There was a long pause as the audience processed the portentous anecdote in their own way. Coris, in particular, was staring at Meya with a look of dawning realization and horror in his unblinking eyes.
"Will Hadrian pull through this, my Lord?"
Gretella broke the silence, her soft voice leaden with deep-seated fear. Though she had not witnessed the Crosset Famine, it was obvious she had probably survived some other famine—or worse, famines— during her younger years. Waking from his trance, Coris turned and met her gaze steadily, though he still looked paler than usual.
"The bailiff's doing all he could, but I doubt we'd be able to save this harvest." He shook his head with a heaving sigh, then suggested in a brighter note, "We still have the storehouse grain, though. And we caught wind of this early on. Father could order a food ration right away, and switch to hardy crops, like potatoes and turnips."
"What about the livestock? They won't have grass to graze on, and hay doesn't keep for that long." Agnes pressed, her surprising knowledge of agriculture logistics reminding Meya that she used to be a noblewoman, trained in governing as heiress. Coris nodded; a slow, heavy nod.
"We might have to slaughter them early, to preserve their meat and fat." He fell back against the carriage wall, looking drained all of a sudden. He closed his eyes, "And we might have to allow some hog and deer hunting in the Lord's Forest, too."
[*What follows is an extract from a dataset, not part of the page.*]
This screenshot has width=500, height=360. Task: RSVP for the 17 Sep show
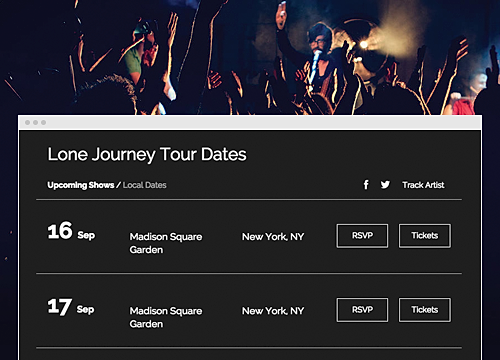tap(362, 310)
"Deer? But—they're your family's symbol!" Meya sputtered, aghast. Coris bowed his head, while Arinel let out a quiet sigh of resignation.
"Zier would be heartbroken. He loves deer."
It wasn't just Zier. Meya knew, felt that as profoundly as the other four Latakians in the immediate party. Every manor, every noble clan and its people had their own symbol animal. And the prospect of Hadrian being driven to butchering their own deer for food, would be no less spine-chilling than the sight of Crosset's Snow Gyrfalcon torn to blood-soaked pieces by a Dark Eagle.
Meya's hand shook as she was unwillingly reminded of the famine she had survived. She grasped Coris's hand tight, and he reciprocated. Like wagons of May Fest tourists, it seemed misfortune continued rolling in towards Meya herself and whatever neighborhood she'd set foot into, one after another.
And, though she often did her best to deny and debunk it, for once, Meya couldn't help thinking that it might have actually been down to her rotten Greeneye luck.